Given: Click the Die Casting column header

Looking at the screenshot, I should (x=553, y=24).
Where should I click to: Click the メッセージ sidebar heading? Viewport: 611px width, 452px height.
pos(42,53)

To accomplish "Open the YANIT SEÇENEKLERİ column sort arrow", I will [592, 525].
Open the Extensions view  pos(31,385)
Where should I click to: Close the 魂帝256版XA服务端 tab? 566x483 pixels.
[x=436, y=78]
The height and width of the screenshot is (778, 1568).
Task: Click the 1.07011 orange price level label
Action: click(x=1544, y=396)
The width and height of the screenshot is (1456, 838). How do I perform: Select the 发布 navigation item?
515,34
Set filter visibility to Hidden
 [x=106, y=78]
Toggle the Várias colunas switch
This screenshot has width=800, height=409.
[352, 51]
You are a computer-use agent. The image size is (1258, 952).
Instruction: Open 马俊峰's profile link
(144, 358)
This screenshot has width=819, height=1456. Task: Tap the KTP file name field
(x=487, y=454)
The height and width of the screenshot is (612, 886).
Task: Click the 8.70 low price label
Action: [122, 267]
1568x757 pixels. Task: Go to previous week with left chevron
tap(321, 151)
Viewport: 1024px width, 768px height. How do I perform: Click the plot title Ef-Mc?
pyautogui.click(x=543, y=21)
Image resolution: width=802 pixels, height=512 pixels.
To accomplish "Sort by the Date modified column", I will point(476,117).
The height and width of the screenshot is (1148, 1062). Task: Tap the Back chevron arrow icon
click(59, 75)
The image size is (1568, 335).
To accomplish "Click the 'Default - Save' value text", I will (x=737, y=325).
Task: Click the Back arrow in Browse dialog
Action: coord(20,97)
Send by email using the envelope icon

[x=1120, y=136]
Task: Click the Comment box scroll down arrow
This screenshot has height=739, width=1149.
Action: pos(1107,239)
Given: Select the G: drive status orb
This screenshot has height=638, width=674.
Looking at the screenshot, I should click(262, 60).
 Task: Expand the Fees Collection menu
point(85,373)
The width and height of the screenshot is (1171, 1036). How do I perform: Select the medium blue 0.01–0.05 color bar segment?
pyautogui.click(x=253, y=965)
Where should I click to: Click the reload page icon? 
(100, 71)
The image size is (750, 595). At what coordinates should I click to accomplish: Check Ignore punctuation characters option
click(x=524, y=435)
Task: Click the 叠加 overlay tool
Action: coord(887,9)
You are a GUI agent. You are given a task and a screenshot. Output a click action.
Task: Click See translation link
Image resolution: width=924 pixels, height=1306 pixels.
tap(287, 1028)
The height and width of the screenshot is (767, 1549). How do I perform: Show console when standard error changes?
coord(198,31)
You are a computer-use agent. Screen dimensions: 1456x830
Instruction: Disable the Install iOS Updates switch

┄┄┄┄┄┄┄┄┄┄┄┄┄┄┄┄┄┄┄┄

Exercise → Quote exactly and only the lines from the one holding "The width and height of the screenshot is (1171, 1036)." through the end of the data.

Written answer →
The width and height of the screenshot is (1171, 1036). How do I perform: Select the medium blue 0.01–0.05 color bar segment?
pyautogui.click(x=253, y=965)
Where should I click to: Click the reload page icon? 
(100, 71)
The image size is (750, 595). At what coordinates should I click to accomplish: Check Ignore punctuation characters option
click(x=524, y=435)
Task: Click the 叠加 overlay tool
Action: coord(887,9)
You are a GUI agent. You are given a task and a screenshot. Output a click action.
Task: Click See translation link
Image resolution: width=924 pixels, height=1306 pixels.
tap(287, 1028)
The height and width of the screenshot is (767, 1549). How do I perform: Show console when standard error changes?
coord(198,31)
You are a computer-use agent. Screen dimensions: 1456x830
Instruction: Disable the Install iOS Updates switch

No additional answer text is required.